Informacje z Internetu

W Internecie znaleźć można niemal wszystko. Są tam właściwie informacje na każdy temat, ale nie oznacza to automatycznie, że można im zawierzyć. Jest to jedyne w swoim rodzaju medium, ponieważ nie ma tam niemal żadnej cenzury i każdy może napisać to, na co ma ochotę. W pewien sposób jest to dobre, jednak trzeba nauczyć się filtrować wynajdywane informacje i wyszukiwać faktycznie solidne i fachowe źródła. W sieci znajdziemy na przykład sporo nieprecyzyjnych oraz nieprawdziwych informacji na temat infekcji rotawirusowych, a temat ten jest na tyle poważny, że dobrze byłoby przynajmniej część z nich sprostować. W sieci można znaleźć wypowiedzi, z których wynika, że jeśli w rodzinie dziecko cierpi na infekcję rotawirusową, to istnieje duże prawdopodobieństwo, że w krótkim czasie zachorują również pozostali jej członkowie i będą mieli poważne problemy ze zdrowiem.

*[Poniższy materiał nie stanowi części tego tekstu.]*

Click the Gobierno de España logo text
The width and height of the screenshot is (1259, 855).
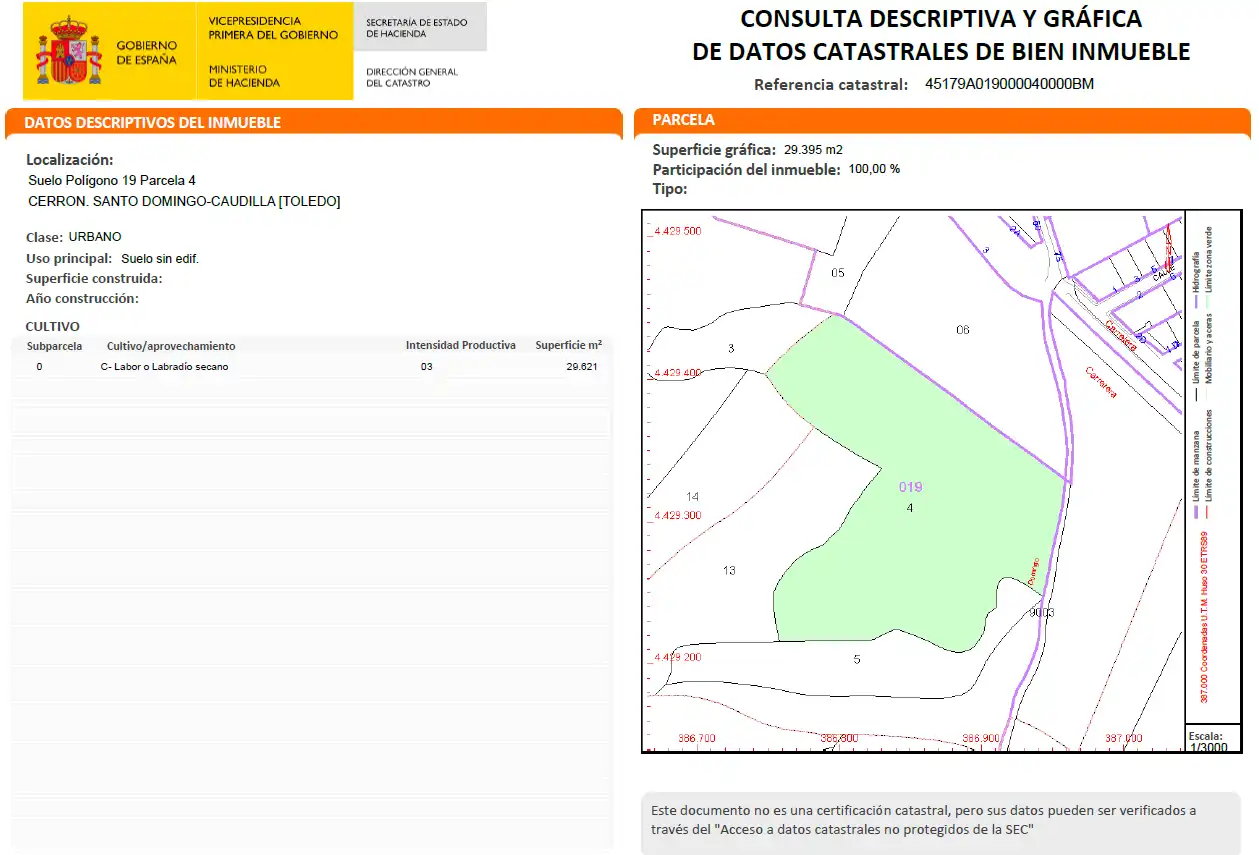tap(146, 53)
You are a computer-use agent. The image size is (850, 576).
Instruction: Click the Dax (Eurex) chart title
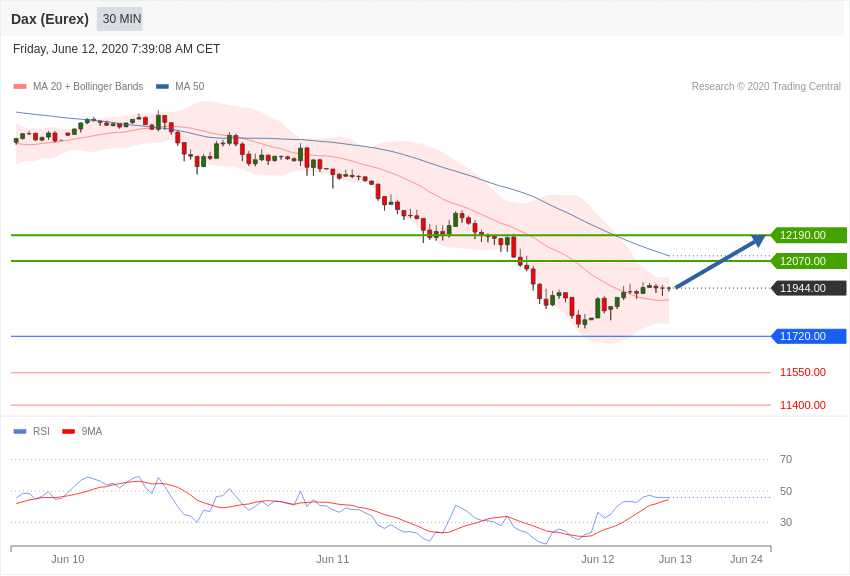50,20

Jest to, oczywiście, nieprawda, ponieważ osoby dorosłe najczęściej są na rotawirusy odporne. Jeśli zdarzy się, że choroba je „dopadnie”, to będzie miała albo delikatny przebieg, albo całkowicie bezobjawowy. Poważne infekcje rotawirusowe zdarzają się niemal wyłącznie u małych dzieci. Nieprawdziwe są również twierdzenia, że dzieci zaatakowane przez rotawirusy trzeba zawsze hospitalizować. Jeśli obecne przy infekcji rozwolnienie nie jest zbyt intensywne i nie trwa zbyt długo, to nie ma takiej konieczności. Jedyną przesłanką do hospitalizacji takiego pacjenta jest ryzyko wystąpienia odwodnienia organizmu, które spowodowane może być właśnie ową biegunką.